The Customer will defend Confidly against any claim arising from Customer Data, from the Customer's breach of section 3, or from the Customer's failure to comply with its obligations as Controller under the DPA, and will pay damages finally awarded.
14. Limitation of liability
To the maximum extent permitted by applicable law, each party's aggregate liability arising out of or related to these Terms is capped at the fees paid or payable by the Customer for the Service in the 12 months immediately preceding the event giving rise to liability. Neither party is liable for indirect, incidental, special, consequential, exemplary, or punitive damages, or for lost profits, lost revenue, lost data, or business interruption, even if advised of the possibility.
Nothing in this section limits liability that cannot be excluded under applicable law, including liability for fraud, wilful misconduct, gross negligence, death or personal injury caused by negligence, or breach of statutory consumer-protection rights.
15. Compliance with law
Each party will comply with all laws applicable to its performance, including export-control, anti-bribery, anti-corruption, and sanctions law. The Service is not designed for use in connection with the operation of life-support systems, aircraft navigation, nuclear facilities, weapons control, or other safety-critical applications.
16. Notices
Operational notices are sent by email to the Account Administrator and the billing contact. Legal notices to Confidly must be sent to [email protected] with a copy by registered post to Confidly OÜ, Tallinn, Estonia. Notices are deemed received on the next business day after sending.

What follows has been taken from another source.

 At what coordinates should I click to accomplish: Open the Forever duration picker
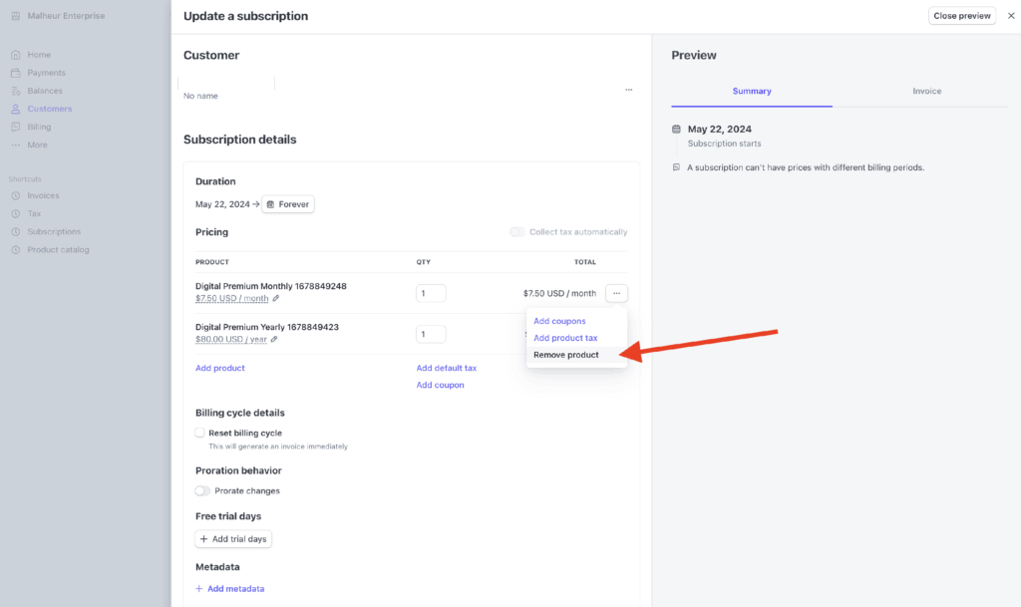288,204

17. Changes to these Terms
We may modify these Terms with at least 30 days' prior written notice for material changes. Non-material clarifications take effect on posting. If the Customer objects to a material change it may terminate the subscription within 30 days of the notice and receive a pro-rata refund of prepaid fees for the unused term.
18. Assignment
Neither party may assign these Terms without the other's prior written consent, not to be unreasonably withheld, except that either party may assign in connection with a merger, acquisition, or sale of substantially all assets, on written notice.
19. Force majeure
Neither party is liable for delay or failure caused by events beyond its reasonable control, including natural disasters, war, terrorism, civil disturbance, labour disputes (other than involving its own staff), or compliance with binding orders of government. Payment obligations are not excused by force majeure.

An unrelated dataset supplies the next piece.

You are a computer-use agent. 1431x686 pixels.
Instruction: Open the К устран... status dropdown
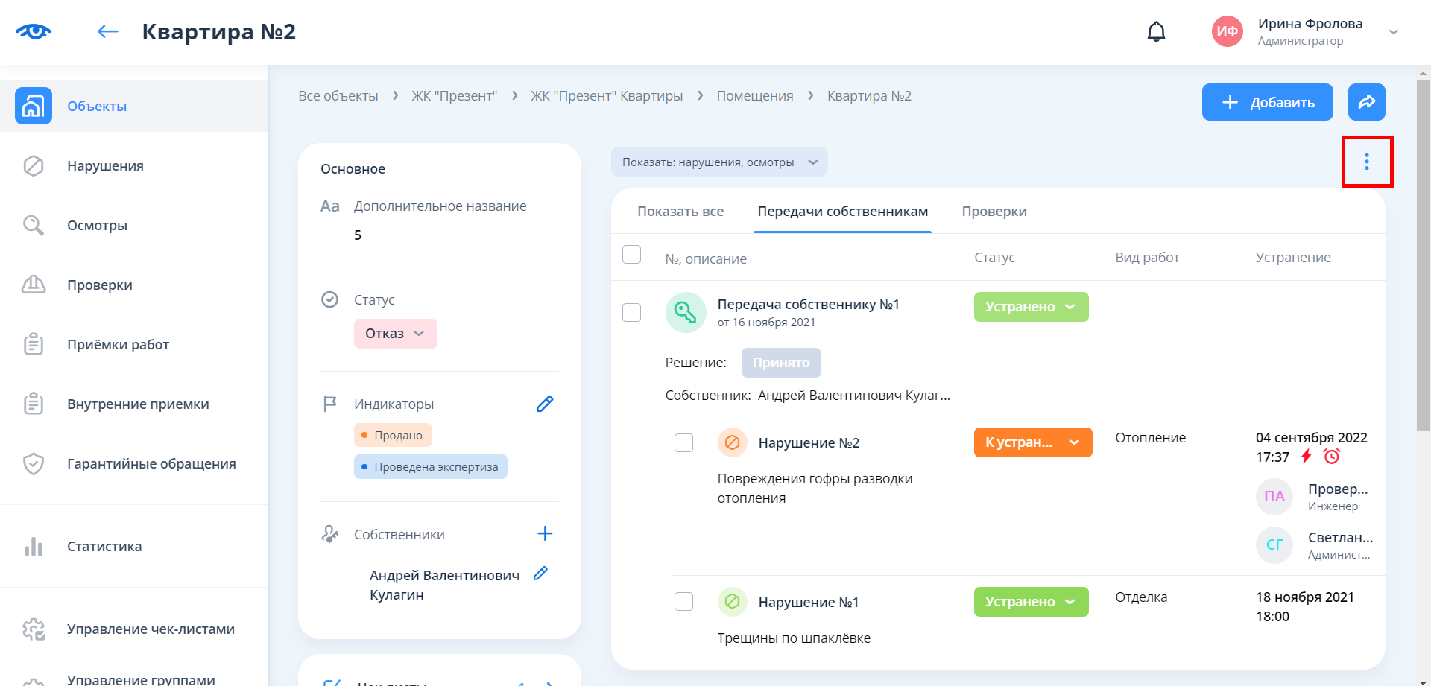click(1032, 442)
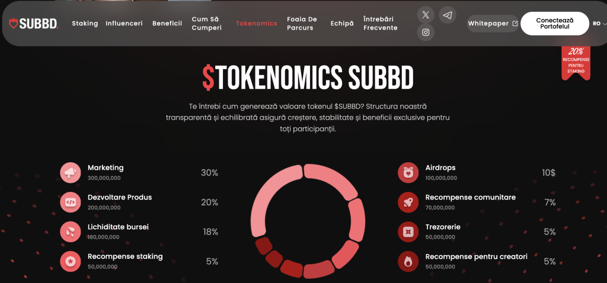
Task: Click the Recompense staking star icon
Action: 71,261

20. Governing law and venue
These Terms are governed by the law of the Republic of Estonia, excluding the UN Convention on Contracts for the International Sale of Goods. The courts of Tallinn, Estonia have exclusive jurisdiction over any dispute, subject to any mandatory provision of the Customer's local law granting jurisdiction to its own courts in respect of consumer-protection rights.
21. Entire agreement
These Terms, the DPA, the order form (if any), and the pricing in force at order, together form the entire agreement and supersede all prior discussions and representations. If any provision is held unenforceable, the remainder remains in force and the unenforceable provision is reformed to the minimum extent necessary.
22. Contact
Legal: [email protected]
Support: [email protected]
Billing: [email protected]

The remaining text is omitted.